___ DOCUMENT EXCERPT ___
Each chapter contains additional handouts that cover specific topics from the chapter in greater depth. They are provided for you to read, ponder, and apply to the setting in which you work. Some of the handouts are directly related to the concepts and content of the specific chapter, but also included are handouts indirectly related to provide extended learning connections.
As a student you will be expected to:
● Complete all four information sections showing a competent understanding of the material presented in each section.
● Complete all four section examinations, showing a competent understanding of the material presented. You must obtain an overall score of 70% or higher, with no individual exam score below 50%, and successfully complete ALL writing assignments to pass this course. *Please note: Minimum exam score requirements may vary by college or university; therefore, you should refer to your course addendum to determine what your minimum exam score requirements are.
● Complete a review of any section on which your examination score was below 50%.
● Retake any examination, after completing an information review, to increase that examination score to a minimum of 50%, making sure to also be achieving an overall exam score of a minimum 70% (maximum of three attempts). *Please note: Minimum exam score requirements may vary by college or university; therefore, you should refer to your course addendum to determine what your minimum exam score requirements are.
● Complete all course journal article and essay writing assignments with the minimum word count shown for each writing assignment.
● Complete a course evaluation form at the end of the course.
At the end of each course section, you will be expected to complete an examination designed to assess your knowledge. You may take these exams a total of three times. Your last score will save, not the highest score. After your third attempt, each examination will lock and not allow further access. The average from your exam scores will be printed on your certificate. However, this is not your final grade since your required writing assignments have not been reviewed. Exceptionally written or poorly written required writing assignments, or violation of the academic integrity policy in the course syllabus, will affect your grade. As this is a self-paced computerized instruction program, you may review course information as often as necessary. You will not be able to exit any examinations until you have answered all questions. If you try to exit the exam before you complete all questions, your information will be lost. You are expected to complete the entire exam in one sitting.
___ GIVEN MATERIAL ___
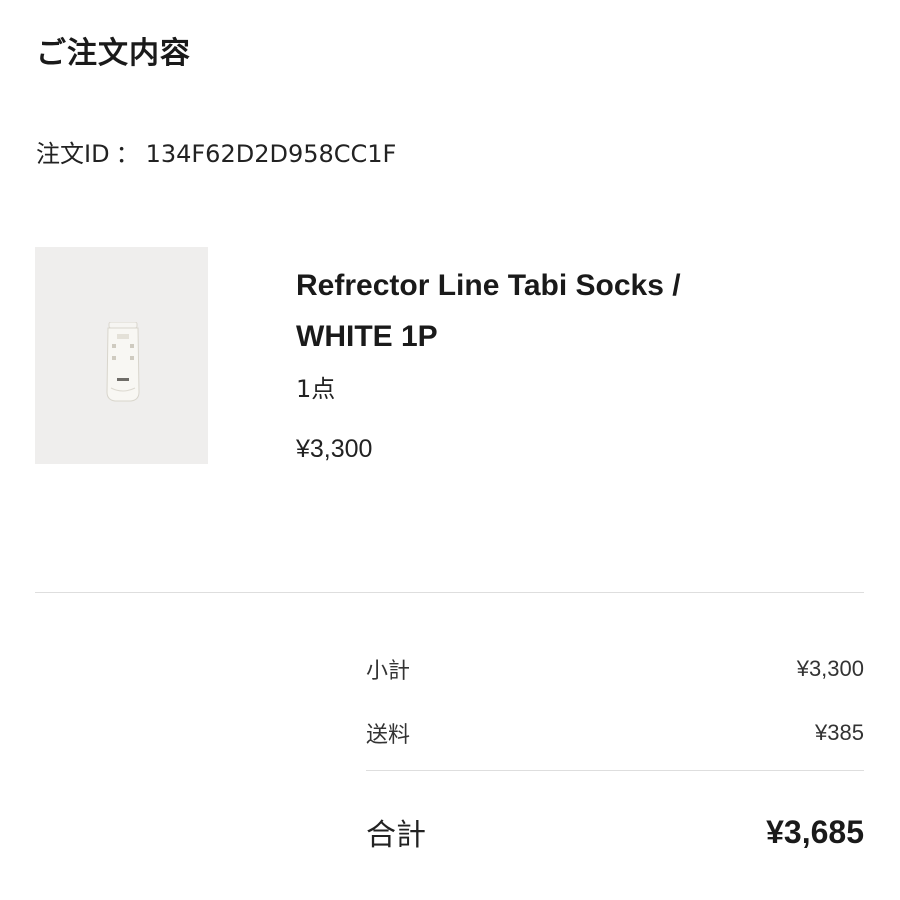  What do you see at coordinates (271, 154) in the screenshot?
I see `order-id-value: 134F62D2D958CC1F` at bounding box center [271, 154].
___
EXERCISE PROMPT =
Go on with the course requirements text from the point where it stops. The listing is drawn from a separate source unrelated to the course text.

RESULT =
All assignments are reviewed and may impact your final grade. Exceptionally or poorly written assignments, or violation of the Academic Integrity Policy (see course syllabus for policy), will affect your grade. Fifty percent of your grade is determined by your writing assignments, and your overall exam score determines the other fifty percent. Refer to the Essay Grading Guidelines which were sent as an attachment with your original course link. You should also refer to the Course Syllabus Addendum which was sent as an attachment with your original course link, to determine if you have any writing assignments in addition to the Critical Thinking Questions (CTQ) and Journal Article Summations (JAS). If you do, the Essay Grading Guidelines will also apply.
Your writing assignments must meet the minimum word count and are not to include the question or your final citations as part of your word count. In other words, the question and citations are not to be used as a means to meet the minimum word count.
Critical Thinking Questions
There are four CTQs that you are required to complete. You will need to write a minimum of 500 words (maximum 1,000) per essay. You should explain how the information that you gained from the course will be applied and clearly convey a strong understanding of the course content as it relates to each CTQ. To view the questions, click on REQUIRED ESSAY and choose the CTQ that you are ready to complete; this will bring up a screen where you may enter your essay. Prior to course submission, you may go back at any point to edit your essay, but you must be certain to click SAVE once you are done with your edits.
You must click SAVE before you write another essay or move on to another part of the course.
Journal Article Summations
You are required to write, in your own words, a summary on a total of three peer-reviewed or scholarly journal articles (one article per JAS), written by an author with a Ph.D., Ed.D. or similar, on the topic outlined within each JAS section in the “Required Essays” portion of the course (blogs, abstracts, news articles or similar are not acceptable). Your article choice must relate specifically to the discussion topic listed in each individual JAS. You will choose a total of three relevant articles (one article per JAS) and write a thorough summary of the information presented in each article (you must write a minimum of 200 words with a 400 word maximum per JAS). Be sure to provide the URL or the journal name, volume, date, and any other critical information to allow the facilitator to access and review each article.
To write your summary, click on REQUIRED ESSAYS and choose the JAS that you would like to complete. A writing program will automatically launch where you can write your summary. When you are ready to stop, click SAVE. Prior to course submission you may go back at any point to edit your summaries but you must be certain to click SAVE once you are done with your edits. For more information on the features of this assignment, please consult the HELP menu.
You must click SAVE before you write another summary or move on to another part of the course.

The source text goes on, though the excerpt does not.